Pero no es solo el riesgo de morir. El calor sostenido también afecta a cómo vivimos, cómo trabajamos, cómo nos desplazamos e incluso cómo aprendemos. Puede provocar insomnio, irritabilidad, falta de concentración, episodios de ansiedad y agravamiento de trastornos mentales. Reduce el rendimiento cognitivo, especialmente en la infancia, y en Catalunya el 60% de niños y jóvenes de familias de bajo nivel socioeconómico no acceden a actividades de verano. Sin escuela ni opciones educativas o de ocio, pasan las horas en pisos pequeños y sobrecalentados, o expuestos al sol en la calle. Para miles de niños en Catalunya, el verano no es sinónimo de vacaciones sino de confinamiento térmico.

Cuando el calor llega, no todo el mundo puede protegerse. Para muchos el aire acondicionado es un lujo inalcanzable. El concepto de pobreza energética ya no solo se asocia al frío de invierno, sino también a la imposibilidad de garantizar la casa a una temperatura segura en verano. Y casi el 20% de los hogares en Catalunya no pueden permitirse mantener el termómetro a unas cifras adecuadas. Sin aislamiento térmico, ventilación, ni aire acondicionado, el verano se convierte en una amenaza.

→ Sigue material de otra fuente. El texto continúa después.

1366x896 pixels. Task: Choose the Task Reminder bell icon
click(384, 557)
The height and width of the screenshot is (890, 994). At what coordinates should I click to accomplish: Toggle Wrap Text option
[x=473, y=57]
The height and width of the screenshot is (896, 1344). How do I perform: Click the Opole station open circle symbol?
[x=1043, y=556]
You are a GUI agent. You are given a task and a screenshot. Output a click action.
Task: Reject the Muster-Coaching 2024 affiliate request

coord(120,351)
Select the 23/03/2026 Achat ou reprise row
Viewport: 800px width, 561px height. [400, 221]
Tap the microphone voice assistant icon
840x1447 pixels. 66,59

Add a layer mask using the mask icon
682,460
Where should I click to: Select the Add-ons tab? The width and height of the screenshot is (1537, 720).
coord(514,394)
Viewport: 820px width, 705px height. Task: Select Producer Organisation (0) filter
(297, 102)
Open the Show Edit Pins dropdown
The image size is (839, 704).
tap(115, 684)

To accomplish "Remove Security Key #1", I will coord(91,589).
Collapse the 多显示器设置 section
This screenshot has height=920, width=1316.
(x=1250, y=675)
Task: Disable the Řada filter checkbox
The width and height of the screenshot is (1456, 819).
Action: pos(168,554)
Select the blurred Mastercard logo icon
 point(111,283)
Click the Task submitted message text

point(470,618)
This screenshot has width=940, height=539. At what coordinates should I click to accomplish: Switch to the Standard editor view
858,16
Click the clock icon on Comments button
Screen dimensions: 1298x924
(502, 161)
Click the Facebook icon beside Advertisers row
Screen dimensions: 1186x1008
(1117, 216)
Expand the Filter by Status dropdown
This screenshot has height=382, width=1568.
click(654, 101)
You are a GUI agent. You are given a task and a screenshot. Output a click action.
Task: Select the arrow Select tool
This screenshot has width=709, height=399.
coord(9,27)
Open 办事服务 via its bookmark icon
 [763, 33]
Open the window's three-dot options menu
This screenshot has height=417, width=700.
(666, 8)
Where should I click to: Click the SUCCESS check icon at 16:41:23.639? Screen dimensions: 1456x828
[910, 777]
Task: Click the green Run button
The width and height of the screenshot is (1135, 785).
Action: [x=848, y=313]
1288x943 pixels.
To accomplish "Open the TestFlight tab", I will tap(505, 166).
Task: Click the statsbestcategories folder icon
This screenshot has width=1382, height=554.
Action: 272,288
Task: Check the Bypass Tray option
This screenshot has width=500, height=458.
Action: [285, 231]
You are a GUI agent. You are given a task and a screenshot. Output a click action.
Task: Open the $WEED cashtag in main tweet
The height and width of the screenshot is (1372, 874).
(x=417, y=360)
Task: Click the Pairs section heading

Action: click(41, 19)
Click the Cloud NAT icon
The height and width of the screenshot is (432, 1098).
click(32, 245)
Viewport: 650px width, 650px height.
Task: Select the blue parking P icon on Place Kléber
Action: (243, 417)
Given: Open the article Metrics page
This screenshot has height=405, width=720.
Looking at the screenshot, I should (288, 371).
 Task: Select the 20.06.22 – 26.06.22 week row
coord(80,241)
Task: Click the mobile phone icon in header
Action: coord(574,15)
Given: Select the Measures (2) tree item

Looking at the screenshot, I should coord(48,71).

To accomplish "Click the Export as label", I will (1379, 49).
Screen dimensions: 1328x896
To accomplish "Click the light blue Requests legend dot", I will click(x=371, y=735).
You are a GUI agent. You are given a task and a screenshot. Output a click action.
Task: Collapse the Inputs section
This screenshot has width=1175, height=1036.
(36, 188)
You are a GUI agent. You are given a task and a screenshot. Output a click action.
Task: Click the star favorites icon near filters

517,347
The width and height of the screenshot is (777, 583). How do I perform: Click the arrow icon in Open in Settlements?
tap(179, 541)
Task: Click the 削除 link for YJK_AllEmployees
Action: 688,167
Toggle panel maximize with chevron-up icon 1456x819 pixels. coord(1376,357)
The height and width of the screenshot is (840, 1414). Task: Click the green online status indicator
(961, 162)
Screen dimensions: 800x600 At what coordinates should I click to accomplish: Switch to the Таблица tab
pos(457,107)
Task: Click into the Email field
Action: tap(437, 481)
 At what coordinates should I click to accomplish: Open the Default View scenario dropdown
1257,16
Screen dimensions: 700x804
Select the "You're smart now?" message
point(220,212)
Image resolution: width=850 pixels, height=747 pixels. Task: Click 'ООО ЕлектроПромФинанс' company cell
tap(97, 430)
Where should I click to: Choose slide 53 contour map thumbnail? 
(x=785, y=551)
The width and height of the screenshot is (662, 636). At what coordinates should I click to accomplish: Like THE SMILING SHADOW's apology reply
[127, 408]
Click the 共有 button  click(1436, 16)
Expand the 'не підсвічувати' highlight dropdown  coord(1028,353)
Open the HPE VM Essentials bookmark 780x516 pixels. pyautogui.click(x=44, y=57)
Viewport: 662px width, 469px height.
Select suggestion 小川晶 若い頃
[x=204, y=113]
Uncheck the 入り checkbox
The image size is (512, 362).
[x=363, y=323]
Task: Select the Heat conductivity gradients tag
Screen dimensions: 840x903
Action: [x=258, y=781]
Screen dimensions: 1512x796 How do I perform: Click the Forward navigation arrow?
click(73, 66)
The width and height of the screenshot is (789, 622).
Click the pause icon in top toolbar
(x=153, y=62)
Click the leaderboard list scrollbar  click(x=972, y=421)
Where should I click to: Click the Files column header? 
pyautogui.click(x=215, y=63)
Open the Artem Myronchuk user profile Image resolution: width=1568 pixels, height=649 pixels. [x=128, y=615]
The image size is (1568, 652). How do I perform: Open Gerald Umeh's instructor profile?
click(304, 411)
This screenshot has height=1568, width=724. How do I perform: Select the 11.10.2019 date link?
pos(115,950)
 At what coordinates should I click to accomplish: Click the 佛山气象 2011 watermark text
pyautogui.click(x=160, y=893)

Pero la amenaza no termina dentro de casa. También afecta al trabajo. Hace una semana una trabajadora del servicio de limpieza de Barcelona murió poco después de terminar su turno. Como ella, miles de personas –limpieza, cuidados, construcción, reparto– hacen trabajos precarios y a menudo invisibles, sin protección frente a las temperaturas extremas. Incluso la Agencia Europea para la Seguridad y la Salud en el Trabajo lo advierte: el calor es un riesgo laboral emergente.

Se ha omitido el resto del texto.